◆ **Material supplied**
++++++++++

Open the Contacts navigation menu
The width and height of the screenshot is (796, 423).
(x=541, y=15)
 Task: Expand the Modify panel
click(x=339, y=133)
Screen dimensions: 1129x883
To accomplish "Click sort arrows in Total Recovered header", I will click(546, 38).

++++++++++

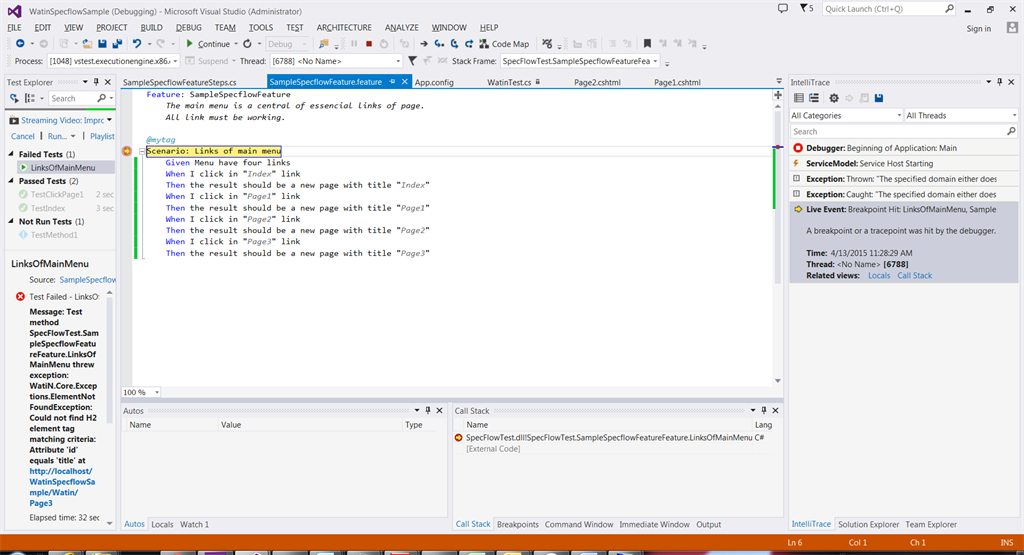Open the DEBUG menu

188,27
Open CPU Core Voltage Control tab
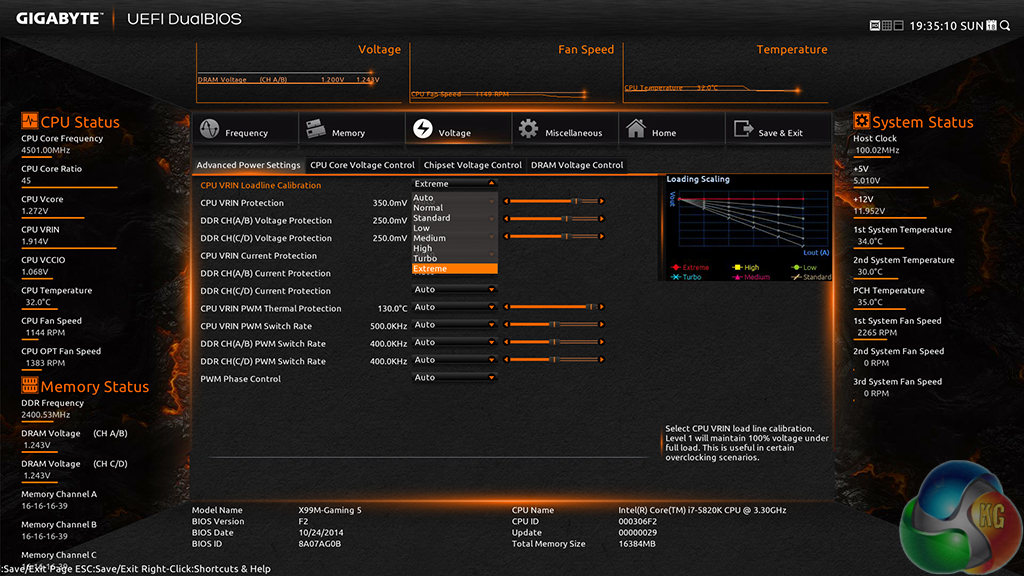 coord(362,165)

++++++++++

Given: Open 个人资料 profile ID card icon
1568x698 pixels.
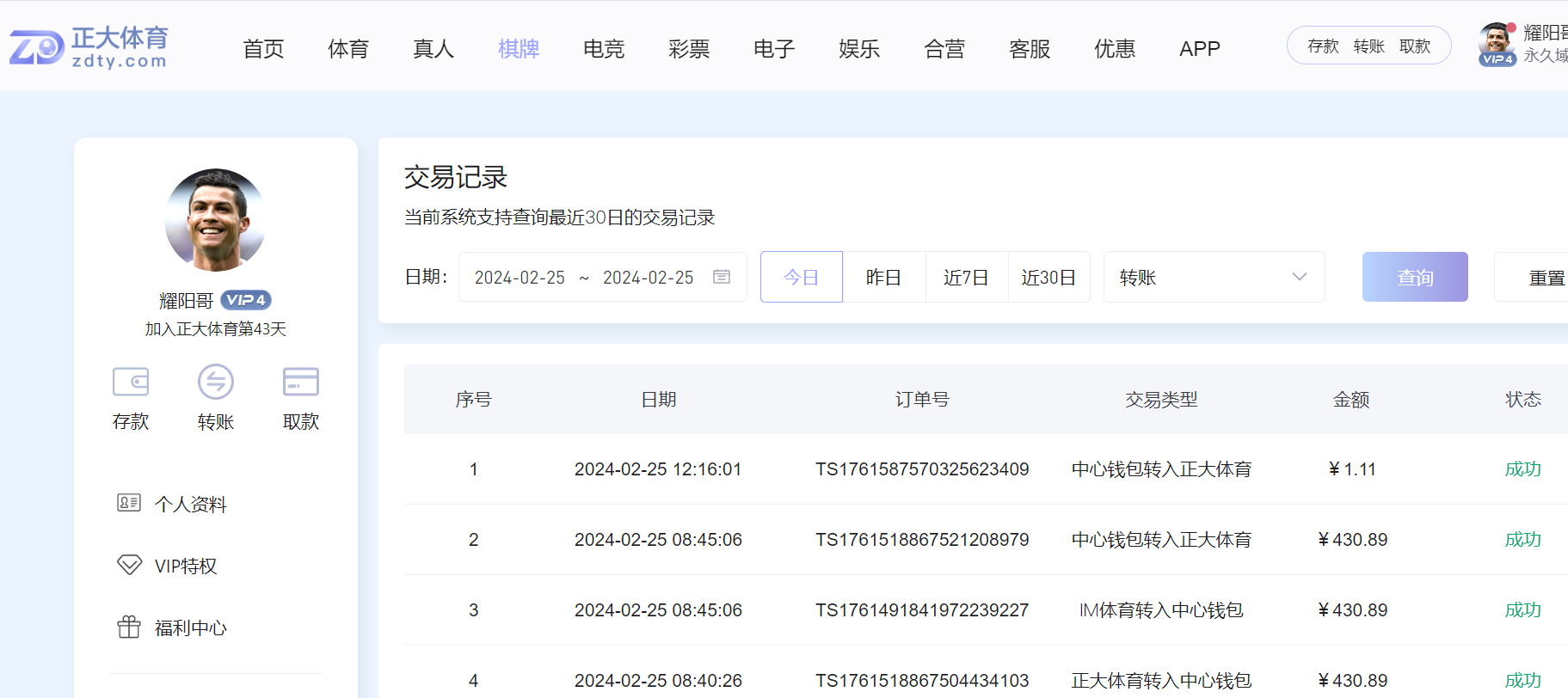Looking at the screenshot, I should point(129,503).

++++++++++

◆ **Goal**
Rewrite the lines from the one holding "Open the Contacts navigation menu" through the one holding "will click(546, 38).", inclusive, changing "panel" to "pane" and leaving everything else untouched.

◆ **Response to this task**
Open the Contacts navigation menu
The width and height of the screenshot is (796, 423).
(x=541, y=15)
 Task: Expand the Modify pane
click(x=339, y=133)
Screen dimensions: 1129x883
To accomplish "Click sort arrows in Total Recovered header", I will click(546, 38).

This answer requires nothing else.